─── TEKS BACAAN

Kisahnya Mirip Ipar Adalah Maut,Nenek yang Suaminya Direbut Adik Kandung Kini Hidup Sebatang Kara
BANGKAPOS.COM–Kisah hidup Mbah Rupiah (80) asal Jombang, Jawa Timur, mirip cerita dalam film ‘Ipar Adalah Maut’.
Nasibnya sungguh menyedihkan, suaminya direbut oleh adik kandungnya sendiri hingga kini ia terpaksa hidup sebatang kara di usia senja.
Sudah lebih dari lima bulan, Mbah Rupiah tinggal di rumah Ketua Paguyuban Keluarga Jawa (Pakuwaja), Purnomo Putro, di Sei Bilal, Nunukan, Kalimantan Utara.
Tidak ada yang tahu pasti cerita lengkap bagaimana Mbah Rupiah bisa berada di perbatasan RI–Malaysia ini.

──────

TUGAS DAN LATIHAN:
• A. Jawablah pertanyaan-pertanyaan ini berdasarkan teks bacaan tentang Mbah Rupiah.
(i) Berapa usia Mbah Rupiah?
(ii) Siapa yang merebut suami Mbah Rupiah?
(iii) Di rumah siapa Mbah Rupiah kini tinggal?
• B. Teruskan teks bacaan tentang Mbah Rupiah, mulai dari kalimat terakhirnya.
Materi sesudah teks bacaan ini diambil dari sumber yang berbeda.

─── BARIS DATA

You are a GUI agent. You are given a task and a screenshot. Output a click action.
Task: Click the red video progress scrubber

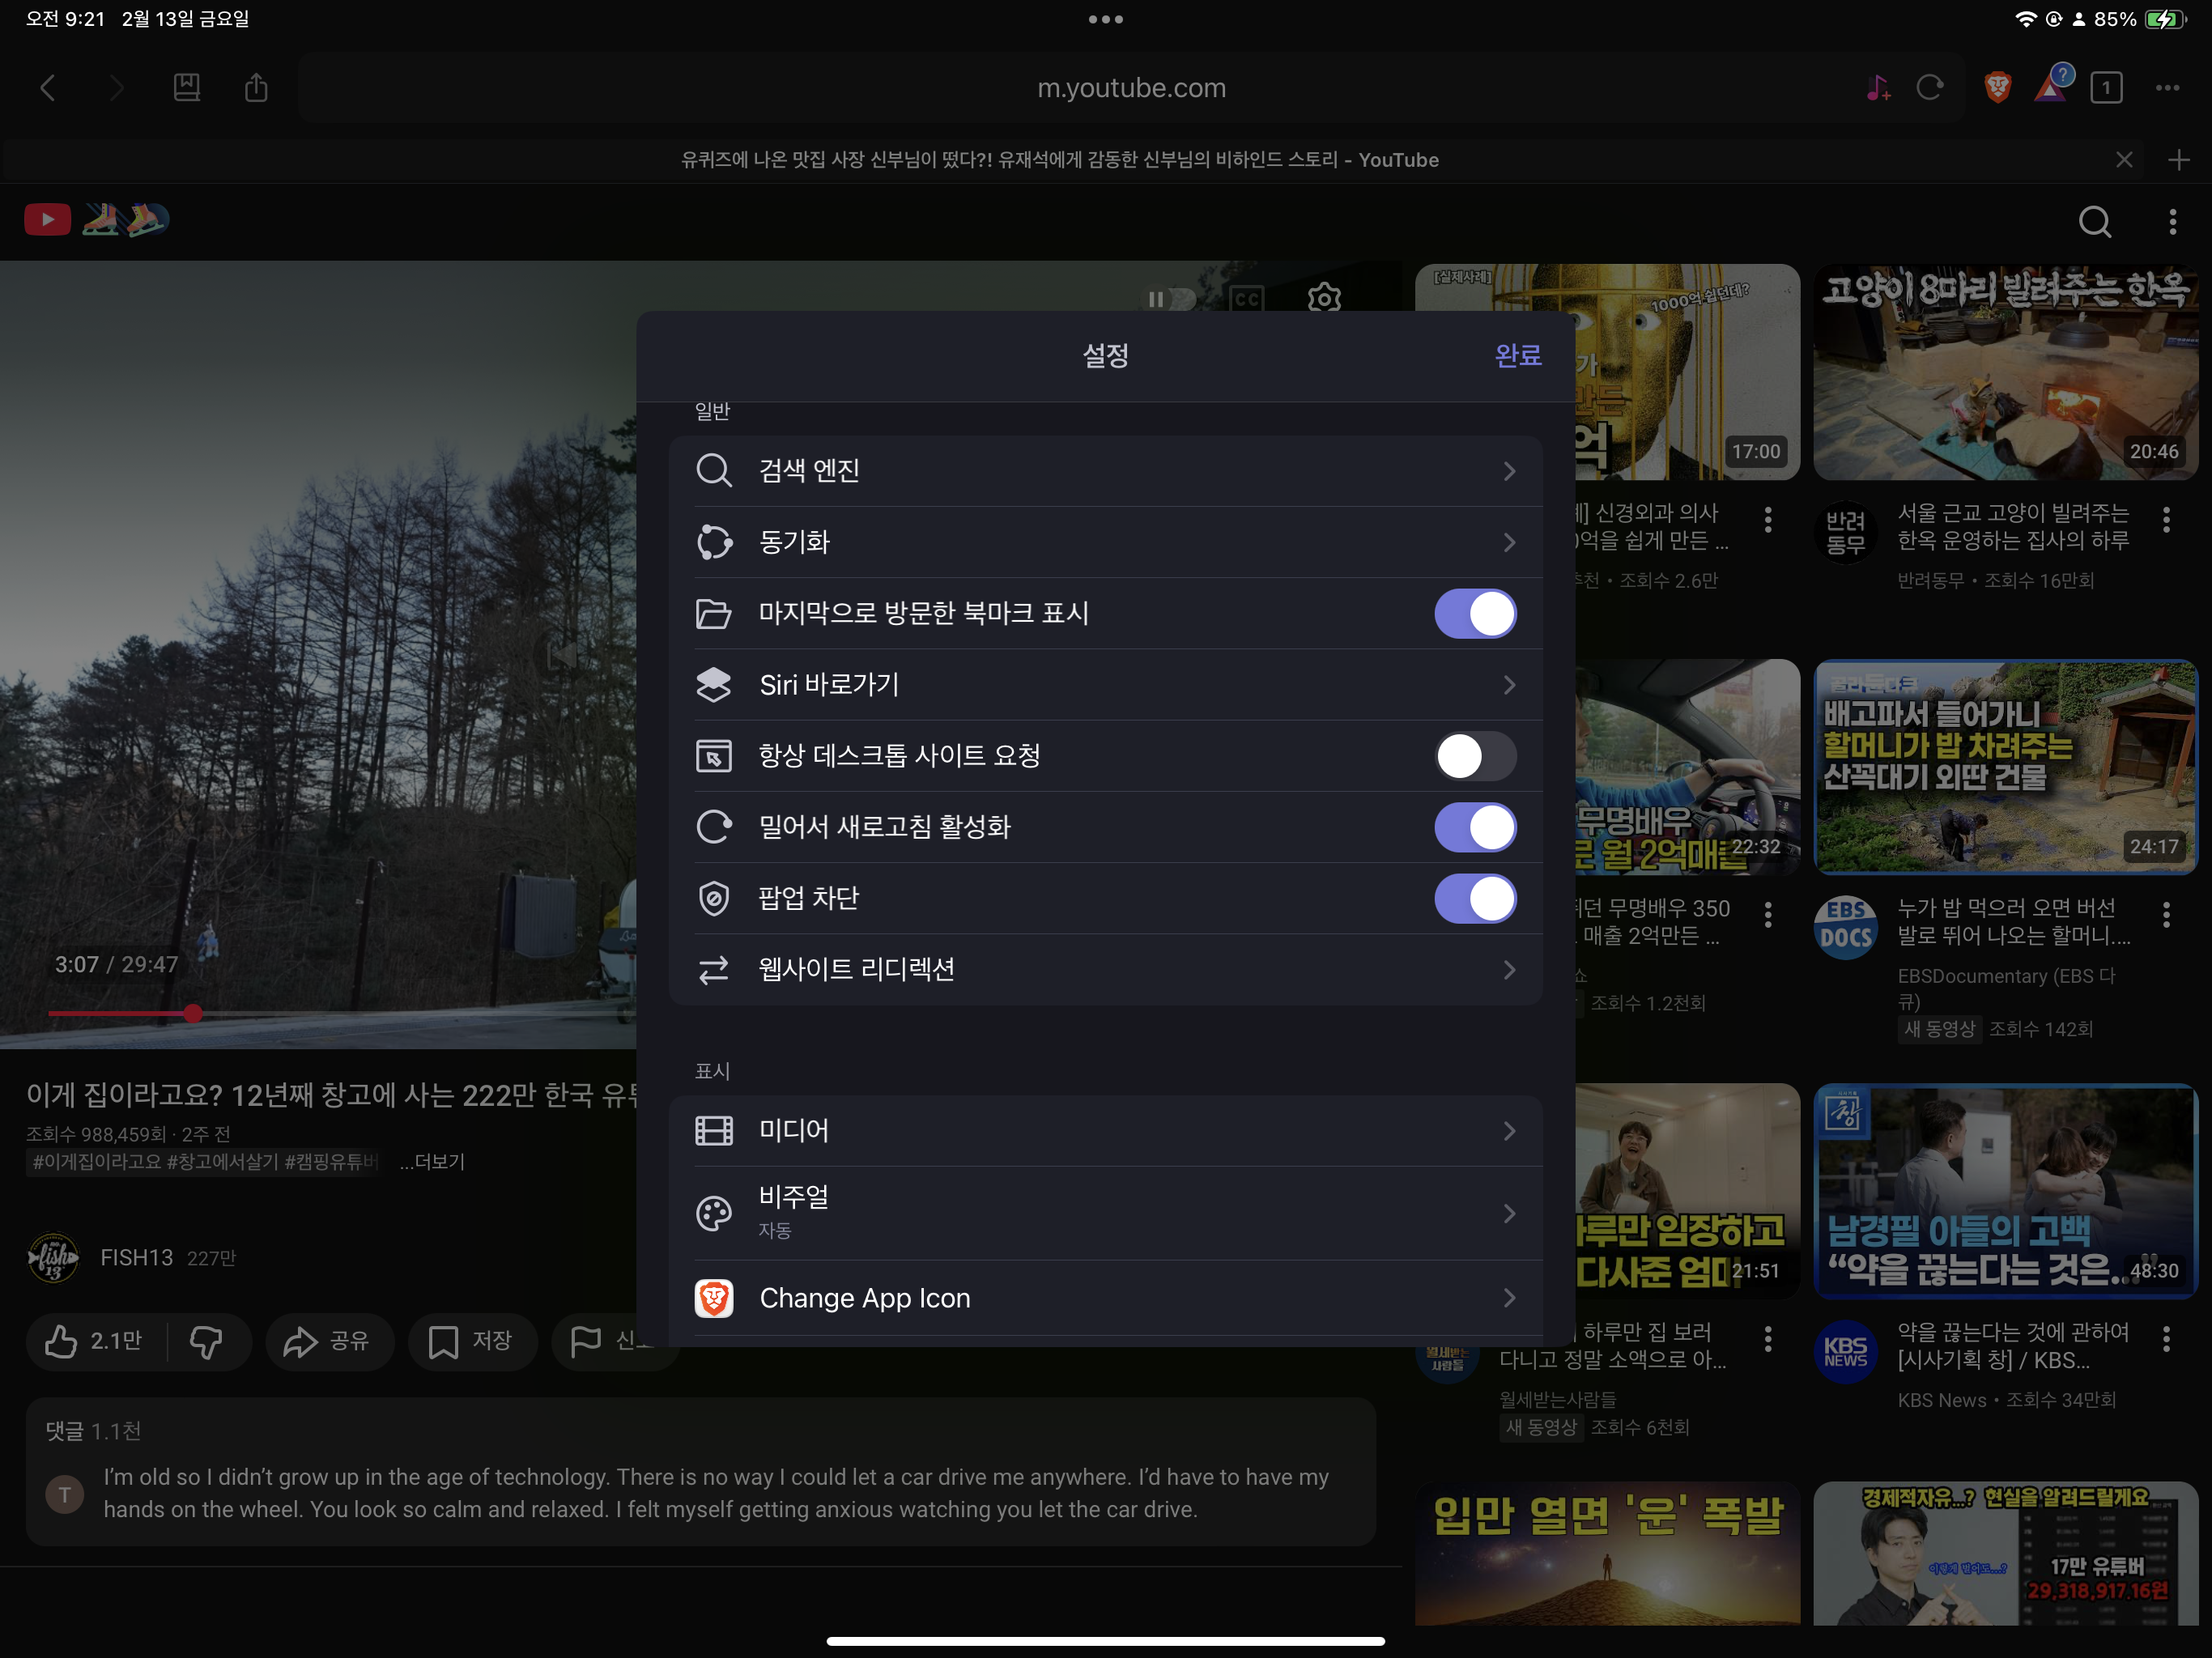click(193, 1013)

──────

JAWABAN LATIHAN:
• A.
(i) Mbah Rupiah berusia 80 tahun.
(ii) Suami Mbah Rupiah direbut oleh adik kandungnya sendiri.
(iii) Mbah Rupiah tinggal di rumah Purnomo Putro, Ketua Paguyuban Keluarga Jawa (Pakuwaja), di Sei Bilal, Nunukan, Kalimantan Utara.

• B.
Orang hanya tahu bahwa nenek Rupiah tinggal sebatang kara di Nunukan dan hidup bergantung pada belas kasihan orang lain.
Nasib Mbah Rupiah menjadi lebih memprihatinkan setelah pernikahannya hancur karena suaminya tega menikahi adik kandungnya.
“Saya dari Desa Ngoro, Kecamatan Mbareng, Jombang,” ujarnya saat ditemui, Senin (29/7/2024) dikutip dari kompas.com
Mbah Rupiah menceritakan dulunya ia mengalami kehidupan yang sangat pahit dan semakin pahit setelah ditinggal oleh suaminya dan adik kandungnya.
Setelah diceraikan suaminya, Mbah Rupiah pergi merantau sejak berusia muda.
Ia menjadi korban cinta segitiga antara dirinya, suami, dan adik kandungnya.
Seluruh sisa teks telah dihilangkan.